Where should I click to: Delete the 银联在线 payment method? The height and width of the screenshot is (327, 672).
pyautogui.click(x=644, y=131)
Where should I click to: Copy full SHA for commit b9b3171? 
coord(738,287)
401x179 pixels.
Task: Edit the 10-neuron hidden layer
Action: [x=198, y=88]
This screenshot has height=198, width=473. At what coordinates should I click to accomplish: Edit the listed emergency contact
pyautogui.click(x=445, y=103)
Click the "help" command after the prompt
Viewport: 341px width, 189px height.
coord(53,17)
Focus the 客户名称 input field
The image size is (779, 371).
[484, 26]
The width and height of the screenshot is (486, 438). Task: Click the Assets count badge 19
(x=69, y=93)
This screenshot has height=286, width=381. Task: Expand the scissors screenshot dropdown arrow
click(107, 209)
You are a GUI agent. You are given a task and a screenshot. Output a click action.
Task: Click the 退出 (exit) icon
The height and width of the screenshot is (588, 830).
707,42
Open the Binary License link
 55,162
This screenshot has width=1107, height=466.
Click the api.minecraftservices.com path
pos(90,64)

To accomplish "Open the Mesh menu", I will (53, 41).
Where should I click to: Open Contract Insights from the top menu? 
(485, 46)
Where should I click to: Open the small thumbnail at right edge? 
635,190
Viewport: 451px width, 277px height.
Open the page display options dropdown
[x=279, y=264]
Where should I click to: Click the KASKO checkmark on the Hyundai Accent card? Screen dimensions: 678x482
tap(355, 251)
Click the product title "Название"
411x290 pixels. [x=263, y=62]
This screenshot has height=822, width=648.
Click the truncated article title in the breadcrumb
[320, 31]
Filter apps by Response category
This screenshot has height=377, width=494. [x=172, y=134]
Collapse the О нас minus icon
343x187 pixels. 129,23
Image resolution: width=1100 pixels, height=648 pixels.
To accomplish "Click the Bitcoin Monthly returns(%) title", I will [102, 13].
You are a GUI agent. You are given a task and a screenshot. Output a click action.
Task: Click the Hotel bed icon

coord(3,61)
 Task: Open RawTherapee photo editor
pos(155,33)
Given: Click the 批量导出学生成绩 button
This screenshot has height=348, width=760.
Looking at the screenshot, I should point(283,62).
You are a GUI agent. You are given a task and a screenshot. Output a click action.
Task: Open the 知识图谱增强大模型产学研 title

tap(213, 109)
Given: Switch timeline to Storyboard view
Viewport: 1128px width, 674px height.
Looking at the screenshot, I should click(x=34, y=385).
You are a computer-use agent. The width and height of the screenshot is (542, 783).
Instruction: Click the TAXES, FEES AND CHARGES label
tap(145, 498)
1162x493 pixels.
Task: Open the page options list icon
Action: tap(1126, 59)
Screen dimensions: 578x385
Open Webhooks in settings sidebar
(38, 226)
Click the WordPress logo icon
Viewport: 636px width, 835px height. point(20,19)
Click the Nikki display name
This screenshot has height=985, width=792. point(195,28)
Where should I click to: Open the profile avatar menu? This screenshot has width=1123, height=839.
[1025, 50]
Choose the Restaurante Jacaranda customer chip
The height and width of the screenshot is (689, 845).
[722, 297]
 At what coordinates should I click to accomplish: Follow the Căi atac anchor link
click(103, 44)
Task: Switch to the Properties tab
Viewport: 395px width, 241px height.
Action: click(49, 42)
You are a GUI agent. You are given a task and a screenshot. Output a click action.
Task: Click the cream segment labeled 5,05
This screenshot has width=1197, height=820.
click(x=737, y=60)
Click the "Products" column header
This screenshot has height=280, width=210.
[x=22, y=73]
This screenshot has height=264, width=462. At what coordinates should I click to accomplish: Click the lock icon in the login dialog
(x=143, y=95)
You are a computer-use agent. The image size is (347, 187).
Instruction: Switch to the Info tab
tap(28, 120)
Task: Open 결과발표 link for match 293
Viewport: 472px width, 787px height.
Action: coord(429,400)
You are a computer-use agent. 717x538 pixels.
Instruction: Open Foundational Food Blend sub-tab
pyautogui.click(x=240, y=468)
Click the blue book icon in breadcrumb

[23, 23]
----------
Make sure every record is repeated exactly.

> RESULT
Where should I click to: Delete the 银联在线 payment method? The height and width of the screenshot is (327, 672).
pyautogui.click(x=644, y=131)
Where should I click to: Copy full SHA for commit b9b3171? 
coord(738,287)
401x179 pixels.
Task: Edit the 10-neuron hidden layer
Action: [x=198, y=88]
This screenshot has height=198, width=473. At what coordinates should I click to accomplish: Edit the listed emergency contact
pyautogui.click(x=445, y=103)
Click the "help" command after the prompt
Viewport: 341px width, 189px height.
coord(53,17)
Focus the 客户名称 input field
The image size is (779, 371).
[484, 26]
The width and height of the screenshot is (486, 438). Task: Click the Assets count badge 19
(x=69, y=93)
This screenshot has height=286, width=381. Task: Expand the scissors screenshot dropdown arrow
click(107, 209)
You are a GUI agent. You are given a task and a screenshot. Output a click action.
Task: Click the 退出 (exit) icon
The height and width of the screenshot is (588, 830).
707,42
Open the Binary License link
 55,162
This screenshot has width=1107, height=466.
Click the api.minecraftservices.com path
pos(90,64)

To accomplish "Open the Mesh menu", I will (53, 41).
Where should I click to: Open Contract Insights from the top menu? 
(485, 46)
Where should I click to: Open the small thumbnail at right edge? 
635,190
Viewport: 451px width, 277px height.
Open the page display options dropdown
[x=279, y=264]
Where should I click to: Click the KASKO checkmark on the Hyundai Accent card? Screen dimensions: 678x482
tap(355, 251)
Click the product title "Название"
411x290 pixels. [x=263, y=62]
This screenshot has height=822, width=648.
Click the truncated article title in the breadcrumb
[320, 31]
Filter apps by Response category
This screenshot has height=377, width=494. [x=172, y=134]
Collapse the О нас minus icon
343x187 pixels. 129,23
Image resolution: width=1100 pixels, height=648 pixels.
To accomplish "Click the Bitcoin Monthly returns(%) title", I will [102, 13].
You are a GUI agent. You are given a task and a screenshot. Output a click action.
Task: Click the Hotel bed icon

coord(3,61)
 Task: Open RawTherapee photo editor
pos(155,33)
Given: Click the 批量导出学生成绩 button
This screenshot has height=348, width=760.
Looking at the screenshot, I should point(283,62).
You are a GUI agent. You are given a task and a screenshot. Output a click action.
Task: Open the 知识图谱增强大模型产学研 title

tap(213, 109)
Given: Switch timeline to Storyboard view
Viewport: 1128px width, 674px height.
Looking at the screenshot, I should click(x=34, y=385).
You are a computer-use agent. The width and height of the screenshot is (542, 783).
Instruction: Click the TAXES, FEES AND CHARGES label
tap(145, 498)
1162x493 pixels.
Task: Open the page options list icon
Action: tap(1126, 59)
Screen dimensions: 578x385
Open Webhooks in settings sidebar
(38, 226)
Click the WordPress logo icon
Viewport: 636px width, 835px height. point(20,19)
Click the Nikki display name
This screenshot has height=985, width=792. point(195,28)
Where should I click to: Open the profile avatar menu? This screenshot has width=1123, height=839.
[1025, 50]
Choose the Restaurante Jacaranda customer chip
The height and width of the screenshot is (689, 845).
[722, 297]
 At what coordinates should I click to accomplish: Follow the Căi atac anchor link
click(103, 44)
Task: Switch to the Properties tab
Viewport: 395px width, 241px height.
Action: click(49, 42)
You are a GUI agent. You are given a task and a screenshot. Output a click action.
Task: Click the cream segment labeled 5,05
This screenshot has width=1197, height=820.
click(x=737, y=60)
Click the "Products" column header
This screenshot has height=280, width=210.
[x=22, y=73]
This screenshot has height=264, width=462. At what coordinates should I click to accomplish: Click the lock icon in the login dialog
(x=143, y=95)
You are a computer-use agent. The image size is (347, 187).
Instruction: Switch to the Info tab
tap(28, 120)
Task: Open 결과발표 link for match 293
Viewport: 472px width, 787px height.
Action: coord(429,400)
You are a computer-use agent. 717x538 pixels.
Instruction: Open Foundational Food Blend sub-tab
pyautogui.click(x=240, y=468)
Click the blue book icon in breadcrumb

[23, 23]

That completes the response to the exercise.